Queste nuove farmacie dovranno essere localizzate in modo tale da garantire maggiore migliore accessibilità al sistema farmaceutico, attraverso una equa distribuzione sul territorio anche in zone scarsamente abitate.
La titolarità del servizio spetta dunque alle Regioni tramite le ASL; quando i comuni esercitano la prelazione prevista dall’art. 9 della L. 475/1968 (“La titolarità delle farmacie che si rendono vacanti e di quelle di nuova istituzione a seguito della revisione della pianta organica può essere assunta per la metà dal comune”) essi acquisiscono la mera titolarità della sede della farmacia, intesa come diritto di impianto e di esercizio.

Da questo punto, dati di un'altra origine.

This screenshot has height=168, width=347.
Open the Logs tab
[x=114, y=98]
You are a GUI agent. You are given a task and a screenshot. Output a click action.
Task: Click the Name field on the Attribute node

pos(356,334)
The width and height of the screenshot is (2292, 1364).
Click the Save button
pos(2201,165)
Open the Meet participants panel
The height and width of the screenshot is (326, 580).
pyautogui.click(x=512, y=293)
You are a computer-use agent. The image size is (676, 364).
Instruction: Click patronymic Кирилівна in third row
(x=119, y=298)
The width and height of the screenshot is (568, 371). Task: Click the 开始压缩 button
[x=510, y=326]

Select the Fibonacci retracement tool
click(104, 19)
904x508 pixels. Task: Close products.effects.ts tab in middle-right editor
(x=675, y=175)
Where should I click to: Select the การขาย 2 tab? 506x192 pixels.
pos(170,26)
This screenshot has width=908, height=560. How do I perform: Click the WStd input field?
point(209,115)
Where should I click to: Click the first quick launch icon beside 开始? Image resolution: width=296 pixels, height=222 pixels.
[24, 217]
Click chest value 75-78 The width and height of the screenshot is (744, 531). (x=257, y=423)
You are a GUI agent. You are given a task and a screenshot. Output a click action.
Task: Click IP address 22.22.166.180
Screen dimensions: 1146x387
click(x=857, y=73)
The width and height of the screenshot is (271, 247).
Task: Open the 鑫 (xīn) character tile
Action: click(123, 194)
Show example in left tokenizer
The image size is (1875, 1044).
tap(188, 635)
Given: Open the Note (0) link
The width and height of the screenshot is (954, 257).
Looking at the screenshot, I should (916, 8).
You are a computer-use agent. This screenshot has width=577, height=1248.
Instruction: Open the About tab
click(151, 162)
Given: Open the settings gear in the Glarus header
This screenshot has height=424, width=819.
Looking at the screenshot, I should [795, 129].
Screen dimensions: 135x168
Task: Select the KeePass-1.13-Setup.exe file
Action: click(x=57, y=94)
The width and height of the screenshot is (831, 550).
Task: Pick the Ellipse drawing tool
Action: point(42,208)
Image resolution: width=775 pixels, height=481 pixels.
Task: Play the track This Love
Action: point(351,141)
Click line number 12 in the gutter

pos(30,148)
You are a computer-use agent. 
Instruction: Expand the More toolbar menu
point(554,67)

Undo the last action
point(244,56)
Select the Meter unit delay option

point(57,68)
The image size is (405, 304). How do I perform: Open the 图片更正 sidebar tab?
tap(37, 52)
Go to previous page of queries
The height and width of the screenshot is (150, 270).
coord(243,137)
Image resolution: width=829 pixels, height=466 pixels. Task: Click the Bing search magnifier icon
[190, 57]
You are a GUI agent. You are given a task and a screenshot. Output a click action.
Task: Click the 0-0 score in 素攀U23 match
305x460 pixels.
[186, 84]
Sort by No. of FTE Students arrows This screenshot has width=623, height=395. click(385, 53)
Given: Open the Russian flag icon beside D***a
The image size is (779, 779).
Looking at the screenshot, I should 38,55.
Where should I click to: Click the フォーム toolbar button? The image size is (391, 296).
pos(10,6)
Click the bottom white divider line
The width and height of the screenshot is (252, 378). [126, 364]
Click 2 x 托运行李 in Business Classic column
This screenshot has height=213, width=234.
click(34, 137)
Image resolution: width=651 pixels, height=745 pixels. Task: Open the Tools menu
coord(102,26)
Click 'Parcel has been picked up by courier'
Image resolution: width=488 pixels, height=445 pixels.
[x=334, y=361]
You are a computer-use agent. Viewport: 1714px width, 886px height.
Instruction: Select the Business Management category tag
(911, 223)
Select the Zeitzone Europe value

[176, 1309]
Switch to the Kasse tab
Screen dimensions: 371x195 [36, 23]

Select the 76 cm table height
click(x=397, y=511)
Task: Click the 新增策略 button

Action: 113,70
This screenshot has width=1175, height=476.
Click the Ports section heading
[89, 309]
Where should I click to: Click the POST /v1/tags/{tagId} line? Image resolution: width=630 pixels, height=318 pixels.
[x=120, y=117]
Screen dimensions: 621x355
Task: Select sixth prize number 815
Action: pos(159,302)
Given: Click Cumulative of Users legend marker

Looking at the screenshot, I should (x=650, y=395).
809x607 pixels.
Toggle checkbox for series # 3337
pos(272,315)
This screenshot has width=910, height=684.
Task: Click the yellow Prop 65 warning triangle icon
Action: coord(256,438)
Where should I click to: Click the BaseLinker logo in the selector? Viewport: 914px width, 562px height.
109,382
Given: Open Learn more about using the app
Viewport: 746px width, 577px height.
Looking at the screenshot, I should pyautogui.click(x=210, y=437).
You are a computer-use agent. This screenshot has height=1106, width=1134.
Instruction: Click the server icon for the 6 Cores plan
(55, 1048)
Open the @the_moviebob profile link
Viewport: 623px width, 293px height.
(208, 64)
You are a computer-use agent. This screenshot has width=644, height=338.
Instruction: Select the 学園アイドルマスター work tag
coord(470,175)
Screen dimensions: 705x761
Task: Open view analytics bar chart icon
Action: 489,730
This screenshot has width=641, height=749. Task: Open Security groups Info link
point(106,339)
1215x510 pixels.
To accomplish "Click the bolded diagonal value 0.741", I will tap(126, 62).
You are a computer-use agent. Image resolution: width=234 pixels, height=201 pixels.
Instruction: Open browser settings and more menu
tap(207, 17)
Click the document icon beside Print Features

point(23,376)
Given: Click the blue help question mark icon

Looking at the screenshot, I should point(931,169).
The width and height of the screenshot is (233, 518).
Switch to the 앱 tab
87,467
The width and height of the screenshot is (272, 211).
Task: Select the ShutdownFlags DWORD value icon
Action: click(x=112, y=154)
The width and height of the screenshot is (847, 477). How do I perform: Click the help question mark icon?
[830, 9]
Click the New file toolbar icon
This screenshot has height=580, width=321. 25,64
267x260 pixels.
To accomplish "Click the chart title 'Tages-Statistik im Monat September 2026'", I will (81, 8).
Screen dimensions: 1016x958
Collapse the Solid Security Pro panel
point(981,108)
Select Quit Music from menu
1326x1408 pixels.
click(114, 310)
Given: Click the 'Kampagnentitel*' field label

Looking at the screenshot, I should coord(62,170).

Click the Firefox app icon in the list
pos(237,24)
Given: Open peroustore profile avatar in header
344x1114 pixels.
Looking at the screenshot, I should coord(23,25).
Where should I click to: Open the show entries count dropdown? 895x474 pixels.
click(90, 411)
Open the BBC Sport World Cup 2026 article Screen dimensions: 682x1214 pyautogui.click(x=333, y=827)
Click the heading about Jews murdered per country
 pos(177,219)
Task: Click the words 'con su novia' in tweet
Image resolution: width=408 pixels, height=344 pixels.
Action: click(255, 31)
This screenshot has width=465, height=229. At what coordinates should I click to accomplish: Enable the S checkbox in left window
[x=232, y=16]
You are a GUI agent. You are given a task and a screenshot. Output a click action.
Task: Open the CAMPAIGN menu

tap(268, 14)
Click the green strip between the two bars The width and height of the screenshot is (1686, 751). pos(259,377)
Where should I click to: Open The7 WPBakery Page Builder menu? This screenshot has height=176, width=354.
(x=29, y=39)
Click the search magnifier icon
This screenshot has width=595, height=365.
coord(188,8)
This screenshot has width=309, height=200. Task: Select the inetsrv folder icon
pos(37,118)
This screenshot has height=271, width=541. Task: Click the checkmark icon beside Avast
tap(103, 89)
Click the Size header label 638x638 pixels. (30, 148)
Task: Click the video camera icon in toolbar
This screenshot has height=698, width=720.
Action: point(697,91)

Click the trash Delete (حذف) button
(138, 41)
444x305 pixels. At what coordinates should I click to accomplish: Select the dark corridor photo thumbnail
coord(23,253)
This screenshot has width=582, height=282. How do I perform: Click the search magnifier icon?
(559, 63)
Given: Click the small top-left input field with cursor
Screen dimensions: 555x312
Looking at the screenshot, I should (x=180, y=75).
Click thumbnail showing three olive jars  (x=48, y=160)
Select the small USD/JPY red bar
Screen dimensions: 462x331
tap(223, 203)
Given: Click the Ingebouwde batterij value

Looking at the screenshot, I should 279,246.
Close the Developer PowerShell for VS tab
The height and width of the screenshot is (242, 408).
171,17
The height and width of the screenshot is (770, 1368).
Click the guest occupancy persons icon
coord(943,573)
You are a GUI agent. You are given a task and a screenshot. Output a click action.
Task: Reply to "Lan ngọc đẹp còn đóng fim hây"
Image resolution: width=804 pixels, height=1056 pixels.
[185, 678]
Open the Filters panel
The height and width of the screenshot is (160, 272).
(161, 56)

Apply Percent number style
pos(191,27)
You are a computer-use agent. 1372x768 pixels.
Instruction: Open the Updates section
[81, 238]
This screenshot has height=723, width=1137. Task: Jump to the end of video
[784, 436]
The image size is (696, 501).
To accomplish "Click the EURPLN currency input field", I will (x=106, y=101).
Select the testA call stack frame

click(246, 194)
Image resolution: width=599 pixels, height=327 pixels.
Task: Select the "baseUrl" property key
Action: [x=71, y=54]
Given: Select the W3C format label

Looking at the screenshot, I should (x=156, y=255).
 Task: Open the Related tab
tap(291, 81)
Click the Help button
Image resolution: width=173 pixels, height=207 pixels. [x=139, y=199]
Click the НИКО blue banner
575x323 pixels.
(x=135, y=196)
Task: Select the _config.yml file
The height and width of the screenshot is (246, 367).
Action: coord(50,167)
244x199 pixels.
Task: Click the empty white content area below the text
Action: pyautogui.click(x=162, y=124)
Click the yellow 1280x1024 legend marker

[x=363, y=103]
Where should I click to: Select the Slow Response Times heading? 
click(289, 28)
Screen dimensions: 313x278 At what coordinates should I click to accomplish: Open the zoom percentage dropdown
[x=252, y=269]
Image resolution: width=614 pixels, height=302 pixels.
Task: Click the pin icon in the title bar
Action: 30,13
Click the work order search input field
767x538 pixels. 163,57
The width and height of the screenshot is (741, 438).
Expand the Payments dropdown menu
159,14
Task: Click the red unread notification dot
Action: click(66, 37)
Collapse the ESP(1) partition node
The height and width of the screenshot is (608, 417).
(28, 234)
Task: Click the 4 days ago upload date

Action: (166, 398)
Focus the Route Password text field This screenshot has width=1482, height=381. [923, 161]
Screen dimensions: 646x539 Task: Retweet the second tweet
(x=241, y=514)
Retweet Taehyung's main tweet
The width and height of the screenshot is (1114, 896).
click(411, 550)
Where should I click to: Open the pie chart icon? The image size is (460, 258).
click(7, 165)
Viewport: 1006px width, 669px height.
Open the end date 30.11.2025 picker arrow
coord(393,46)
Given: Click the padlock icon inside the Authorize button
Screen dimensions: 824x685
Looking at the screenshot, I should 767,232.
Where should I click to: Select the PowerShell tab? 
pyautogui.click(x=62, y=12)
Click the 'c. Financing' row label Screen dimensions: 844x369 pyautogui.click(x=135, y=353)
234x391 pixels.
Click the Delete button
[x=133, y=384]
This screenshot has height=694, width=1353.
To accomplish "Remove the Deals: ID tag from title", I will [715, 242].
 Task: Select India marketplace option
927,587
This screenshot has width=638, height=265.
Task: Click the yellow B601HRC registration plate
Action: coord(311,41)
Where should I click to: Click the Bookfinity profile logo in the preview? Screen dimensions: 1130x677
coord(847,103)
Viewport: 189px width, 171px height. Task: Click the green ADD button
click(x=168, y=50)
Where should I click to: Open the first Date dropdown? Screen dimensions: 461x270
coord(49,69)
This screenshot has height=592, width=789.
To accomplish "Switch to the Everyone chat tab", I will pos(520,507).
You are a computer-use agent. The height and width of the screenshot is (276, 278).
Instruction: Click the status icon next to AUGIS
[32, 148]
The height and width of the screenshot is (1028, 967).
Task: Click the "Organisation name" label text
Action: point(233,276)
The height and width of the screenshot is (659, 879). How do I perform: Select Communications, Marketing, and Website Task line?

La L. 27/2012 ha stabilito però che le ulteriori farmacie (o comunque quelle vacanti) derivanti dai nuovi limiti in rapporto agli abitanti, non possano essere prelazionate dai Comuni.
La normativa di settore, dettata dalla L. 362/1991, prevede che le farmacie siano gestite dai Comuni secondo le formule organizzative indicate dalla normativa generale sui servizi pubblici, con le sole precisazioni derivanti dalla specificità del settore per quanto riguarda l’istituto dell’esternalizzazione, nonché la possibile composizione della compagine societaria. Il decreto liberalizzazioni ha confermato l’esclusione delle farmacie comunali dalla nuova disciplina in materia di servizi pubblici locali a rilevanza economica.
Nel quinquennio 2007-2012 il numero totale di farmacie a Roma è passato da 711 a 744 e quelle comunali è arrivato a 43, aumentando di 3 unità.